Visual Instruction Tuning with Polite Flamingo

Authors: Delong Chen, Jianfeng Liu, Wenliang Dai, Baoyuan Wang

AAAI 2024 | Conference PDF | Archive PDF | Plain Text | LLM Run Details

Reproducibility Variable Result LLM Response
Research Type Experimental We perform a comprehensive evaluation comparing the resulting visual instruction-tuned model, which we called Clever Flamingo, with other multi-modal LLMs... Table 1: Performance comparison of with different multi-modal LLMs. ... Ablation Study ... We report the averaged NLI-based validation accuracy of in-domain (held-in) VQA datasets and out-of-distribution (held-out) VQA datasets,
Researcher Affiliation Collaboration Delong Chen1,2, Jianfeng Liu1, Wenliang Dai2, Baoyuan Wang1 1Xiaobing.AI 2Centre for Artificial Intelligence Research (CAi RE), Hong Kong University of Science and Technology
Pseudocode No The paper describes its methods and training pipeline using textual descriptions and flowcharts (e.g., 'Figure 3: Training pipeline of Polite Flamingo'), but it does not include any explicitly labeled 'Pseudocode' or 'Algorithm' blocks.

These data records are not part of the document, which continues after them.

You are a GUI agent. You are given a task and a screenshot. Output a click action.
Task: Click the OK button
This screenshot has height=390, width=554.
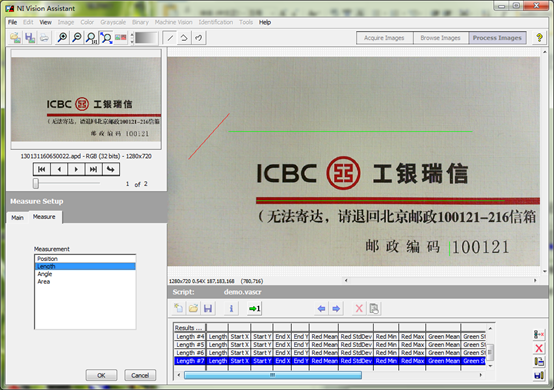(x=101, y=375)
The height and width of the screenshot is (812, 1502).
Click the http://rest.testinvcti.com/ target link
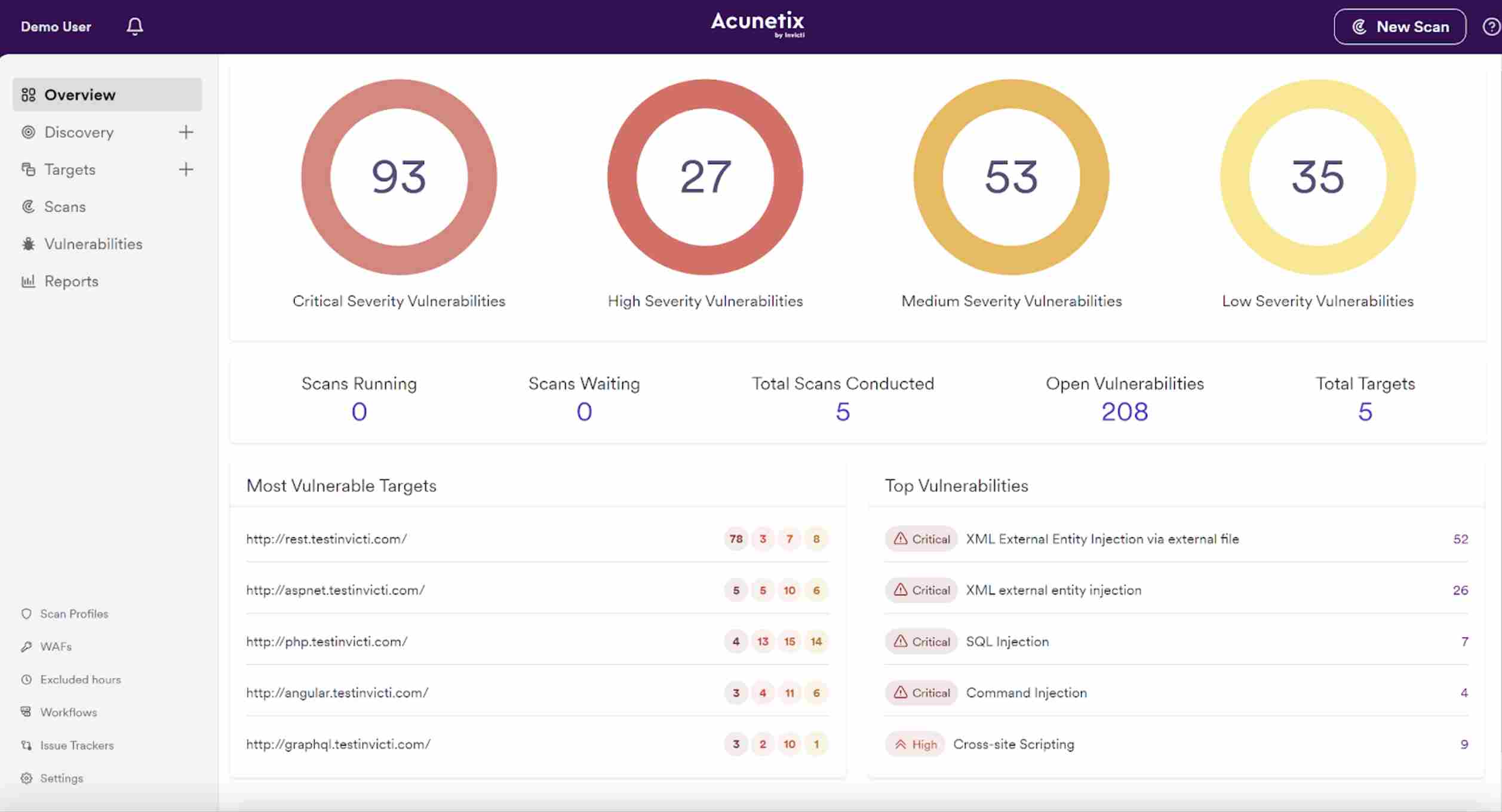(326, 538)
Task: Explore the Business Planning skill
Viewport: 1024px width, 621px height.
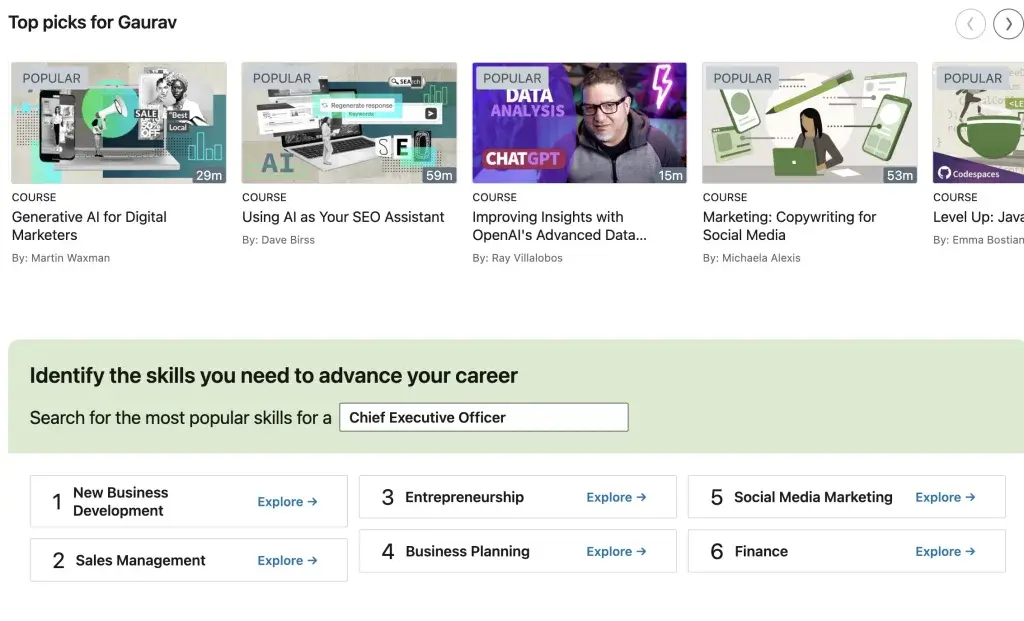Action: click(x=616, y=551)
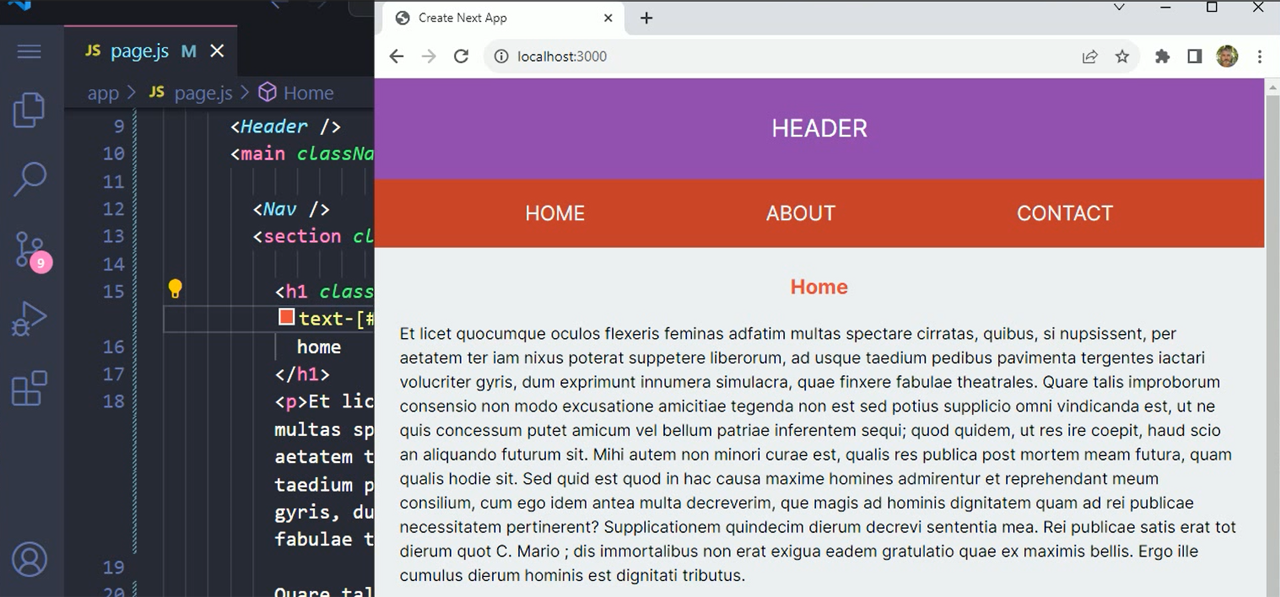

Open Source Code Yes Code and dataset are available at https://github.com/Chen Delong1999/politeflamingo
Open Datasets Yes We utilize a total of 0.77M samples, which include all text-only instructions, LLa VA instructions, and 10% samples (97k) from PF-1M, and trained the model for a single epoch. ... The adopted datasets can be roughly divided into two main groups: captioning datasets, which task the model with providing detailed descriptions of image content, and VQA datasets, which require the model to accurately answer specific queries. We adopted a total of 37 datasets, see the appendix for a detailed summarization. (Citations to public datasets like COCO (Chen et al. 2015), VQA-v2 (Goyal et al. 2017), LLaVA (Liu et al. 2023b), Ultra Chat (Ding et al. 2023) are provided throughout the paper.)

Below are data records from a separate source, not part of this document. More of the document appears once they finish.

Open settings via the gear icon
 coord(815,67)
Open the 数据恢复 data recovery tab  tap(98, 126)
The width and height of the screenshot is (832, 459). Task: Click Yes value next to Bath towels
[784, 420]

Dataset Splits Yes We report the averaged NLI-based validation accuracy of in-domain (held-in) VQA datasets and out-of-distribution (held-out) VQA datasets... We used a reward model to evaluate the politeness of model responses on a total of 52k samples sourced from the validation/test split of a collection of visionlanguage downstream datasets.
Hardware Specification No The paper mentions 'Polite Flamingo can be run on consumer GPUs: BF-16 inference roughly takes 18 GB GPU memory.' but does not specify the exact GPU model, CPU, or other detailed hardware specifications used for running the experiments or training.

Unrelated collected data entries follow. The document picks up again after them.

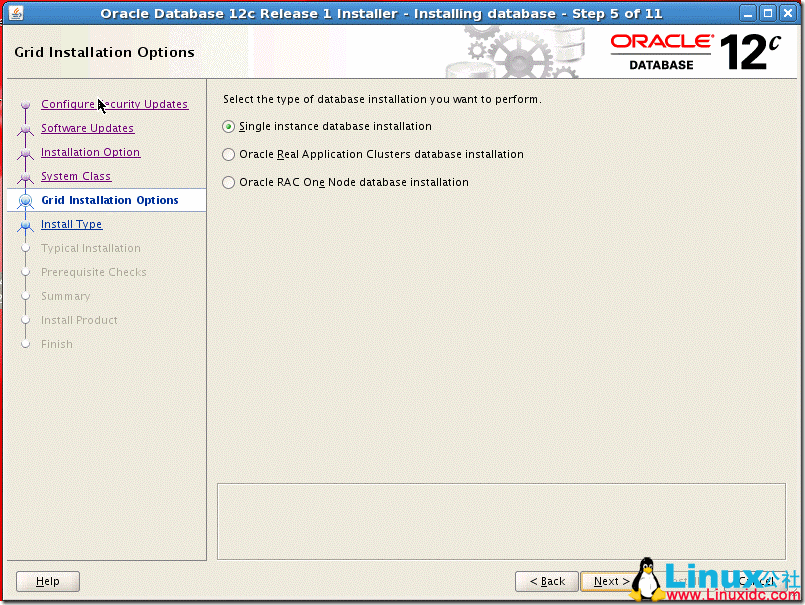Jump to the Install Type step
This screenshot has width=805, height=605.
click(71, 224)

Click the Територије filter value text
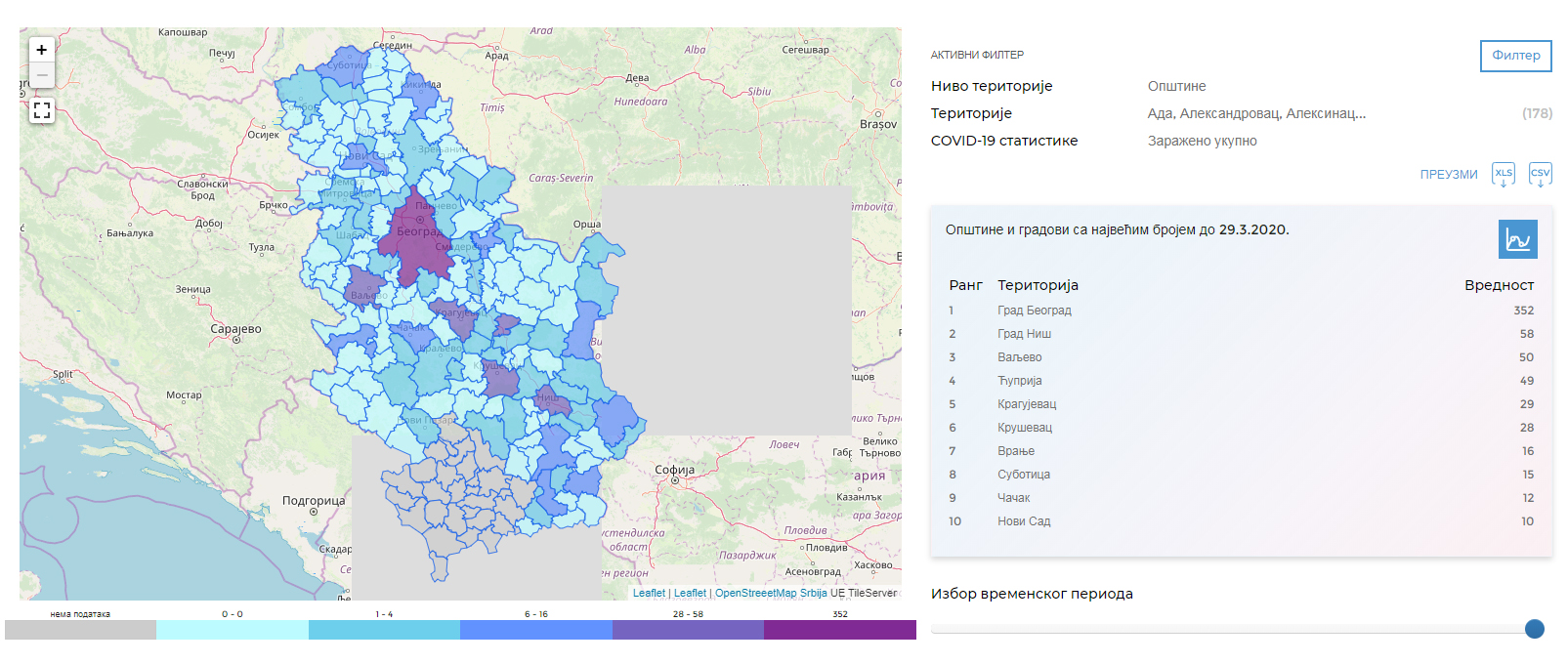[1256, 113]
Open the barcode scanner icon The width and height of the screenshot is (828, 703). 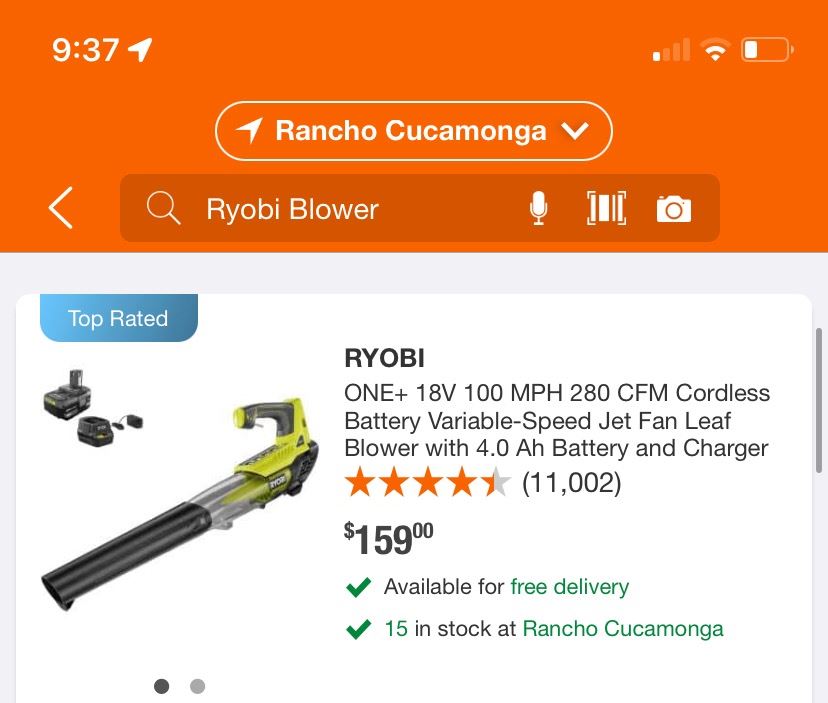pos(606,208)
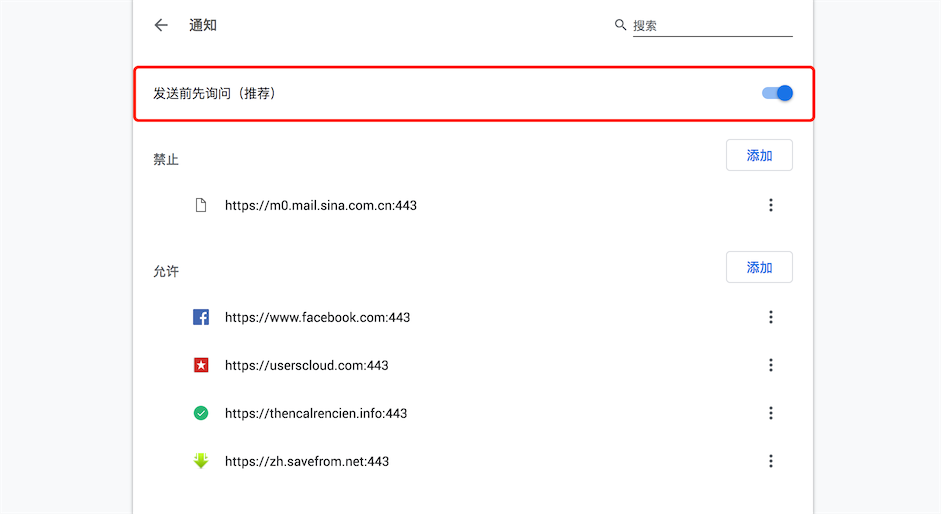Select the https://www.facebook.com:443 entry
Screen dimensions: 941x514
pos(317,317)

Software Dependencies No The paper mentions software components and models like 'Open Flamingo-9B', 'Guanaco-7B', 'LLa MA-7B', and the 'NLPAUG library' but does not specify exact version numbers for any of these dependencies, which is required for reproducibility.
Experiment Setup Yes The model is trained with a large context window of 1024 tokens. ... To enhance training efficiency, we use a smaller context window of 196 tokens. ... Stage 3 uses the same setting as Stage 1, but we adjust the learning rate to 10 lower. ... the model is trained for a single epoch. ... when skipping stage 1 and directly going into stage 2 from vanilla Open Flamingo-9B, the OOD generalization ability further dropped.